The code can be found below.
The strategy:


*

*Approximate a smooth ROC-Curve by using the Logistic function in the interval [0,6]

*By adding a parameter k one can influence the shape of the curve to fit the desired model quality, measured by AUC (Area Under Curve). The resulting function is $f_k(x)=\frac{1}{(1+exp(-k*x))}$. If k-> 0, AUC approaches 0.5 (no optimization), if k -> Inf, AUC approaches 1 (optimal model). As a handy approach, k should be in the interval [0.0001,100]. By some basic calculus, one can create a function to map k to AUC and vice versa. 

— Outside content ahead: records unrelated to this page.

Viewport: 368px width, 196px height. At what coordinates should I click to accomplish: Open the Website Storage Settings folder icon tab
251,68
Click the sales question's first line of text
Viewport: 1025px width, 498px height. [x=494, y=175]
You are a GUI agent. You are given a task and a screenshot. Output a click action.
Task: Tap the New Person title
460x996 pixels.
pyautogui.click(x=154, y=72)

*Now, given you have a roc-curve which matches the desired AUC, determine a score by sample from [0,1] uniformly. This represents the fpr (False-Positive-Rate) on the ROC-curve. For simplicity, the score is calculated then as 1-fpr.

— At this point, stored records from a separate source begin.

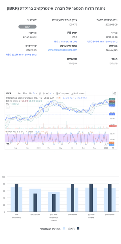
Task: Toggle visibility of the main series indicator
Action: 58,98
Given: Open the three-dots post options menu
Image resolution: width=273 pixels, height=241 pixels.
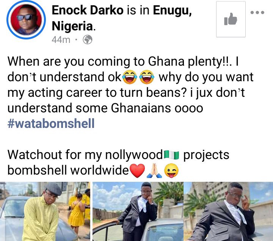Looking at the screenshot, I should coord(257,13).
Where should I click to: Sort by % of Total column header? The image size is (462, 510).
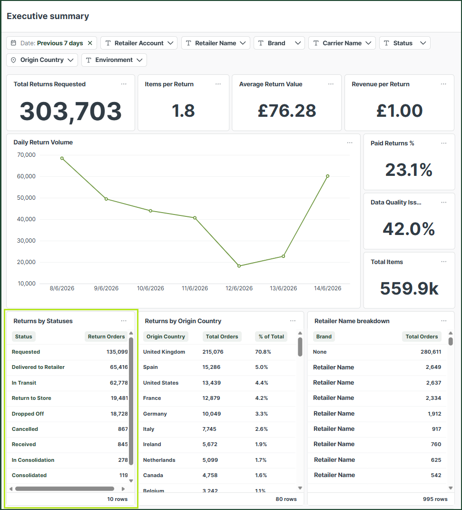tap(271, 337)
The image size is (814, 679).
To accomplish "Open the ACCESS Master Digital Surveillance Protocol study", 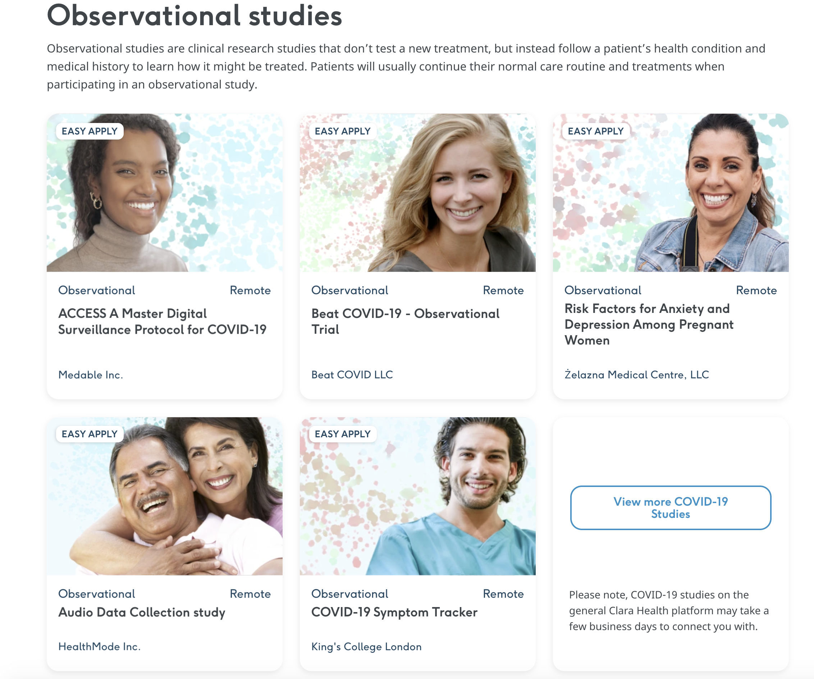I will [x=162, y=321].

*The label is now determined by sampling from a Bernoulli Distribution with p calculated using the slope of the ROC-Curve at this fpr and the desired overall precision of the scores. In detail: weight(label="1"):= slope(fpr) mutiplicated by overallPrecision, weight(label="0"):= 1 multiplicated by (1-overallPrecision). Normalize the weights so that they sum up to 1 to determine p and 1-p.

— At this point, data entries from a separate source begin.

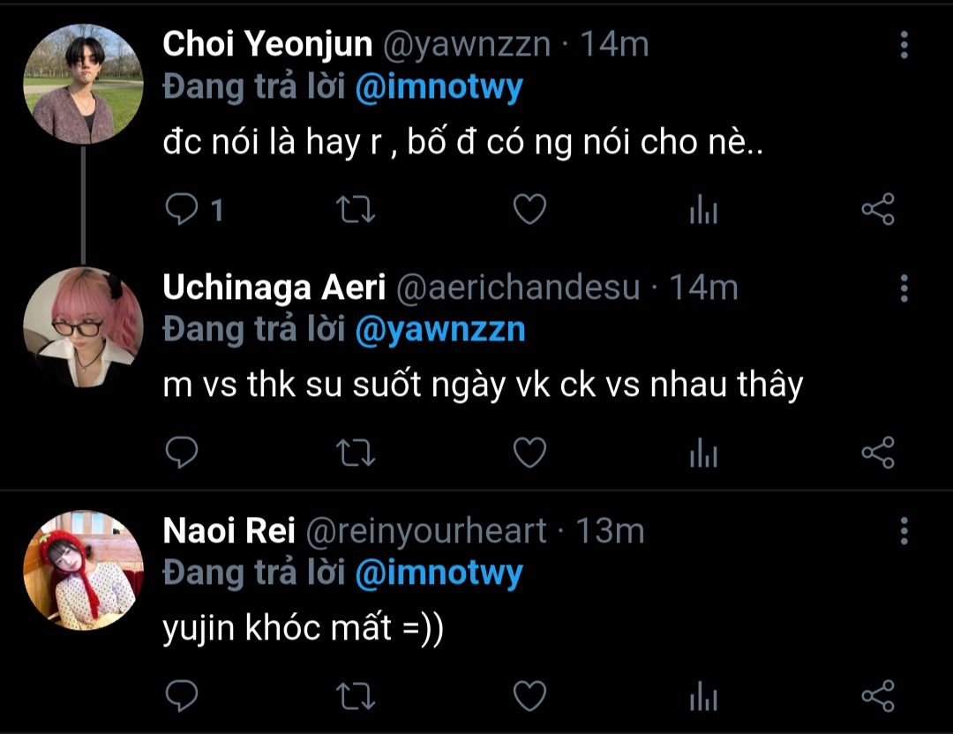Open Naoi Rei's profile picture

(x=83, y=571)
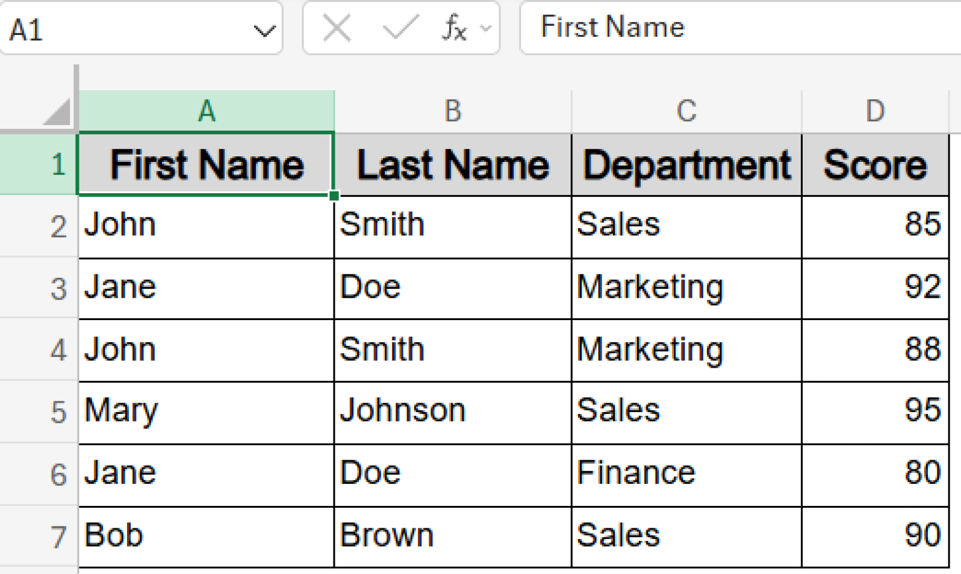The width and height of the screenshot is (961, 574).
Task: Select row 7 header
Action: 58,535
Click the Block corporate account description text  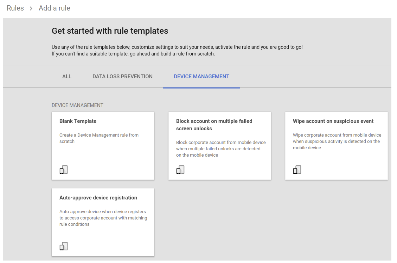220,149
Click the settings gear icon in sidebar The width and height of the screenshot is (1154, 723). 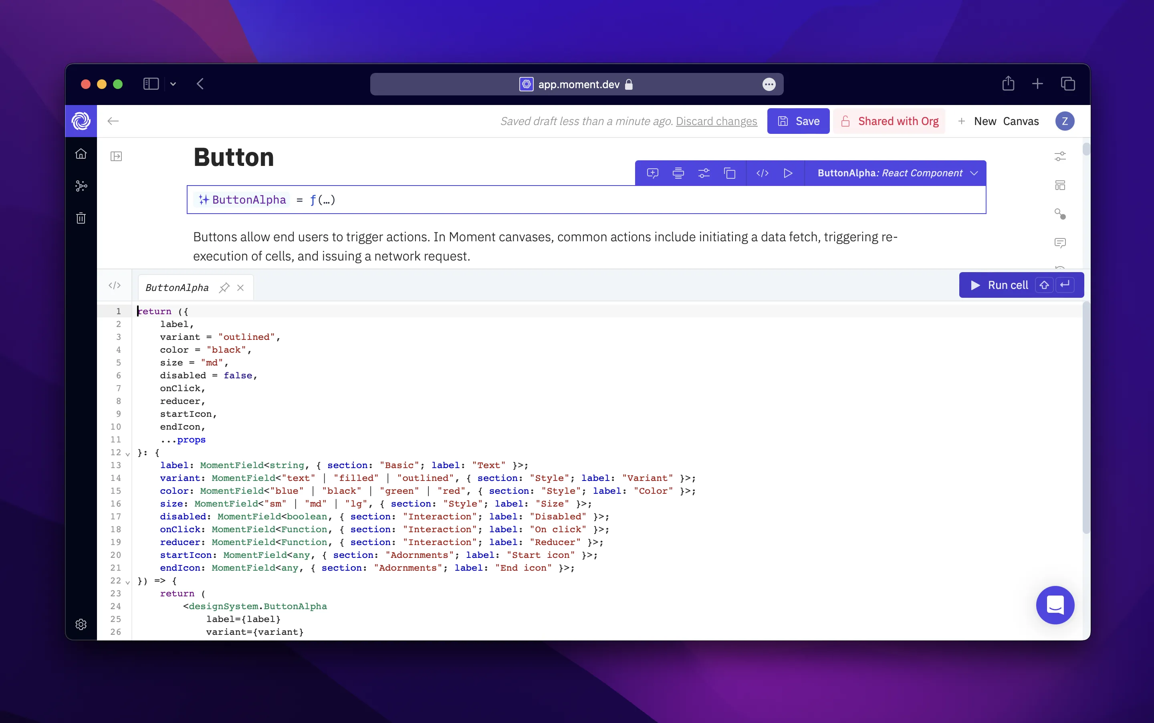[x=81, y=624]
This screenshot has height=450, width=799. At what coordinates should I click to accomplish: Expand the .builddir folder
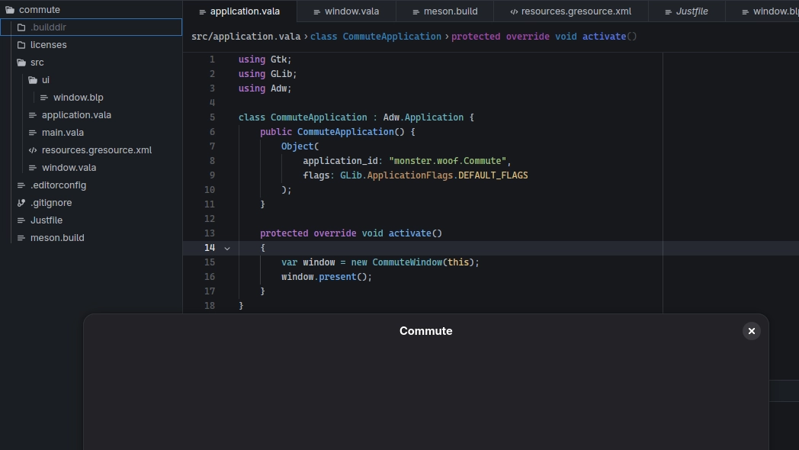pos(48,27)
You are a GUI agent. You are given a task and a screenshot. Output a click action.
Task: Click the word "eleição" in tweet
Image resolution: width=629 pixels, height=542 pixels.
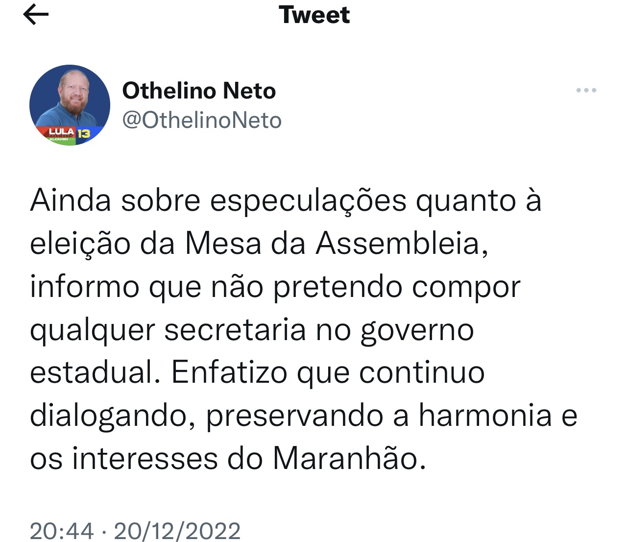point(80,244)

Here is an example ROC-Curve for AUC = 0.6 and overall precision = 0.1 (also in the code below)


Notes: 


*

*the resulting AUC is not exactly the same as the input AUC, in fact, there is a small error (around 0.02). This error originates from the way the label of a score is determined. An improvement could be to add a parameter to control the size of the error.

*the score is set as 1-fpr. This is arbitrary since the ROC-Curve does not care how the scores look like as long as they can be sorted. 


code:
# This function creates a set of random scores together with a binary label
# n = sampleSize
# basePrecision = ratio of positives in the sample (also called overall Precision on stats.stackexchange)
# auc = Area Under Curve i.e. the quality of the simulated model. Must be in [0.5,1].
# 
binaryModelScores <- function(n,basePrecision=0.1,auc=0.6){
  # determine parameter of logistic function
  k <- calculateK(auc)

  res <- data.frame("score"=rep(-1,n),"label"=rep(-1,n))
  randUniform = runif(n,0,1)
  runIndex <- 1
  for(fpRate in randUniform){
    tpRate <- roc(fpRate,k)

    # slope
    slope <- derivRoc(fpRate,k)

    labSampleWeights <- c((1-basePrecision)*1,basePrecision*slope)
    labSampleWeights <- labSampleWeights/sum(labSampleWeights)

    res[runIndex,1] <- 1-fpRate # score
    res[runIndex,2] <- sample(c(0,1),1,prob=labSampleWeights) # label

    runIndex<-runIndex+1
  }
  res
} 

# min-max-normalization of x (fpr): [0,6] -> [0,1]
transformX <- function(x){
  (x-0)/(6-0) * (1-0)+0
}

# inverse min-max-normalization of x (fpr): [0,1] -> [0,6]
invTransformX <- function(invx){
  (invx-0)/(1-0) *(6-0) + 0
}

#  min-max-normalization of y (tpr): [0.5,logistic(6,k)] -> [0,1]
transformY <- function(y,k){
 (y-0.5)/(logistic(6,k)-0.5)*(1-0)+0
}

# logistic function
logistic <- function(x,k){
  1/(1+exp(-k*x))
}

# integral of logistic function
intLogistic <- function(x,k){
  1/k*log(1+exp(k*x))
}

# derivative of logistic function
derivLogistic <- function(x,k){
  numerator <- k*exp(-k*x)
  denominator <- (1+exp(-k*x))^2
  numerator/denominator
}

# roc-function, mapping fpr to tpr
roc <- function(x,k){
  transformY(logistic(invTransformX(x),k),k)
}

# derivative of the roc-function
derivRoc <- function(x,k){
    scalFactor <- 6 / (logistic(6,k)-0.5)
    derivLogistic(invTransformX(x),k) * scalFactor
}

# calculate the AUC for a given k 
calculateAUC <- function(k){
  ((intLogistic(6,k)-intLogistic(0,k))-(0.5*6))/((logistic(6,k)-0.5)*6)
}

# calculate k for a given auc
calculateK <- function(auc){
  f <- function(k){
      return(calculateAUC(k)-auc)
  }  
  if(f(0.0001) > 0){
     return(0.0001)
  }else{  
    return(uniroot(f,c(0.0001,100))$root)
  }
}

# Example
require(ROCR)

x <- seq(0,1,by=0.01)
k <- calculateK(0.6)
plot(x,roc(x,k),type="l",xlab="fpr",ylab="tpr",main=paste("ROC-Curve for AUC=",0.6," <=> k=",k))

dat <- binaryModelScores(1000,basePrecision=0.1,auc=0.6)

pred <- prediction(dat$score,as.factor(dat$label))
performance(pred,measure="auc")@y.values[[1]]
perf <- performance(pred, measure = "tpr", x.measure = "fpr") 
plot(perf,main="approximated ROC-Curve (random generated scores)")